A fundamental issue in understanding activity-dependent long-term plasticity of neuronal networks is the interplay between excitatory and inhibitory synaptic drives in the network. Using dual whole-cell recordings in cultured hippocampal neurons, we examined synaptic changes occurring as a result of a transient activation of NMDA receptors in the network. This enhanced transient activation led to a long-lasting increase in synchrony of spontaneous activity of neurons in the network. Simultaneous long-term potentiation of excitatory synaptic strength and a pronounced long-term depression of inhibitory synaptic currents (LTDi) were produced, which were independent of changes in postsynaptic potential and Ca2+ concentrations.
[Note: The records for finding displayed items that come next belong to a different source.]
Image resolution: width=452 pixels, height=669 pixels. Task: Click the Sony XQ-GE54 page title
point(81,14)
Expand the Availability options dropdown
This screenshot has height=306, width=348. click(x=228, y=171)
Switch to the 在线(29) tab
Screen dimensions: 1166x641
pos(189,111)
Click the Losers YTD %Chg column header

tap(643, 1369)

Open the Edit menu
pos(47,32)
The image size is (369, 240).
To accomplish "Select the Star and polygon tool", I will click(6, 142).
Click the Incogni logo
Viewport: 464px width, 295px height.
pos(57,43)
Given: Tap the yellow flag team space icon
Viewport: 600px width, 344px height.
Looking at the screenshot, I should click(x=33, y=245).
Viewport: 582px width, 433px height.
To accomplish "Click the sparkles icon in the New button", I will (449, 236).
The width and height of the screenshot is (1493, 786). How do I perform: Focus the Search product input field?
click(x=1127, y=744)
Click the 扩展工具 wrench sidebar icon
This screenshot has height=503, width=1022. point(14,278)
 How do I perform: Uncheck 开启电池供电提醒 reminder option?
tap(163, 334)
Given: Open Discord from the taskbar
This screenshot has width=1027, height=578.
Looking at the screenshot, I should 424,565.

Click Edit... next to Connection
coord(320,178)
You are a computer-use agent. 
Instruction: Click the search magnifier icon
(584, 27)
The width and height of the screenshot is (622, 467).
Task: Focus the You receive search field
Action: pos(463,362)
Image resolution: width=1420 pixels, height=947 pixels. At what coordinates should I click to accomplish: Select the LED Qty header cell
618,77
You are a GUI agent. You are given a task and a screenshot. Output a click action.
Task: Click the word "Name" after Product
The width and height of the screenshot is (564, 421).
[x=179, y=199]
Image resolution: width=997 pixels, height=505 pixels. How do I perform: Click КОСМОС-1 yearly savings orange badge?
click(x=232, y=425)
Surprisingly, miniature inhibitory synaptic currents were not changed by the conditioning, whereas both frequency and amplitudes of miniature EPSCs were enhanced. LTDi was mediated by activation of a presynaptic GABAB receptor, because it was blocked by saclofen and CGP55845 [(2S)-3-{[(15)-1-(3, 4-dichlorophenyl)ethyl]amino-2-hydroxypropyl)(phenylmethyl)phosphinic acid]. The cAMP antagonist Rp-adenosine 3 ', 5 ' -cyclic monophosphothioate abolished all measured effects of NMDA-dependent conditioning, whereas a nitric oxide synthase inhibitor was ineffective. Finally, network-induced plasticity was not occluded by a previous spike-timing-induced plasticity, indicating that the two types of plasticity may not share the same mechanism. These results demonstrate that network plasticity involves opposite affects on inhibitory and excitatory neurotransmission.[1]